Avast WEBforum
Other => Viruses and worms => Topic started by: val_ter on January 15, 2020, 08:15:21 AM
-
Please remove my web site from blacklist
www.vmpart.com
http://prntscr.com/qnvpzf
https://www.virustotal.com/gui/url/8be00b86fcb01585b83523741ca29b17e39294634d2eb45956d9d601ad8bac4f/detection
-
-> https://sitecheck.sucuri.net/results/www.vmpart.com
-
In spite of this site doesn't open if AVAST installed.
http://prntscr.com/qnw4ns
We can open site if AVAST tirned off
-
Please attach your screenshot(s), some of us don't follow external links. ;)
-
It is impossible to attach something here.
Could we use e-mail?
-
You can report a suspected FP (File/Website) here: https://www.avast.com/false-positive-file-form.php
-
I've just reported with attached file.
But i've reported yesterday firstly, but result the same - cannot open site
with AVAST turned on.
-
Hi val_ ter,
As you can see from Asyn's scan results, the website uri kicks up a 403 error.
Here it is given as clean: https://www.virustotal.com/gui/url/d1d60ae69110f97e168c56c565f0be0ee3616608d141c02f6f074617a970322f/details
Detections on IP-related: https://www.virustotal.com/gui/ip-address/46.229.214.96/relations
Consider recommendations found through linting here: https://webhint.io/scanner/16395f7f-7a70-4b47-bb44-375e924c37e0
especially the security related scan results.

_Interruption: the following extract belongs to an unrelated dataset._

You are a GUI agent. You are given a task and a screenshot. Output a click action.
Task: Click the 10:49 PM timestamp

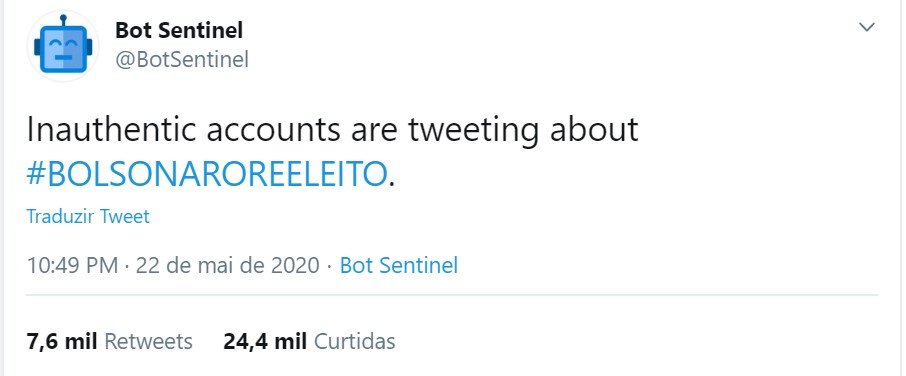point(72,265)
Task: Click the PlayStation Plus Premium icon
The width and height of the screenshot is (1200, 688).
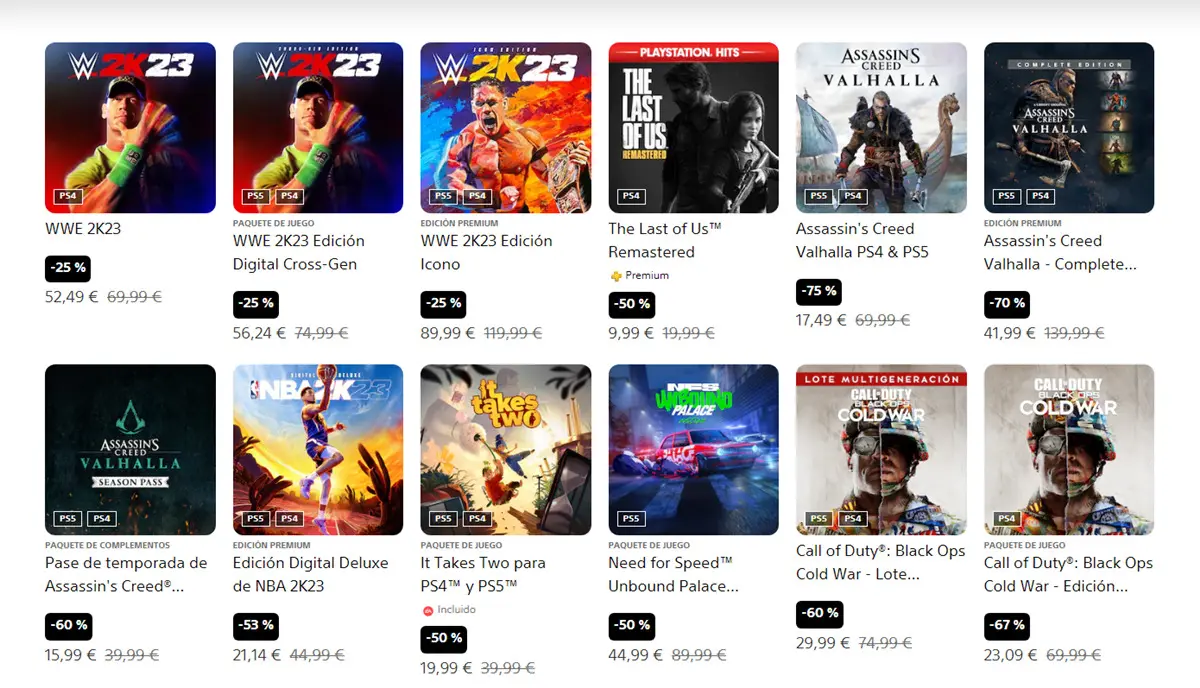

Also consider: https://www.shodan.io/host/46.229.214.96 at hoster (unsigned/with recent EXIM vulnerabilities?).
Wait for an avast team member to give the final verdict, they are the ones to come and unblock.
We are just volunteers with relative knowledge in the field of website security here,
polonus (volunteer 3rd party cold recon website security analyst and website error hunter)
-
At the hoster at https://www.shodan.io/host/46.229.214.96
they should be aware of https://www.exploit-db.com/exploits/44571
Consider: https://medium.com/@straightblast426/my-poc-walk-through-for-cve-2018-6789-2e402e4ff588
& https://github.com/synacktiv/Exim-CVE-2018-6789
Website retirable jQuery library:
jquery 1.9.1 Found in https://vmpart.com/js/lib/jquery/jquery.min.js?ver=4.9.1
Vulnerability info:
Medium 2432 3rd party CORS request may execute CVE-2015-9251
Medium CVE-2015-9251 11974 parseHTML() executes scripts in event handlers
Low CVE-2019-11358 jQuery before 3.4.0, as used in Drupal, Backdrop CMS, and other products, mishandles jQuery.extend(true, {}, ...) because of Object.prototype pollution
Insecure connection - Website is insecure by default
100% of the trackers on this site could be protecting you from NSA snooping. Tell -vmpart.com to fix it.
All trackers
At least 5 third parties know you are on this webpage.
-vmpart.com
-Google
-Google
-Google
-fonts.googleapis.com -Google
Tracker could be tracking safely if this site was secure.
Tracker does not support secure transmission.
No tracking ads detected
polonus
-
I've just reported with attached file.
But i've reported yesterday firstly, but result the same - cannot open site
with AVAST turned on.
Detection has been removed
Our virus specialists have been working on this problem and it has now been resolved. The provided website isn't detected by Avast anymore.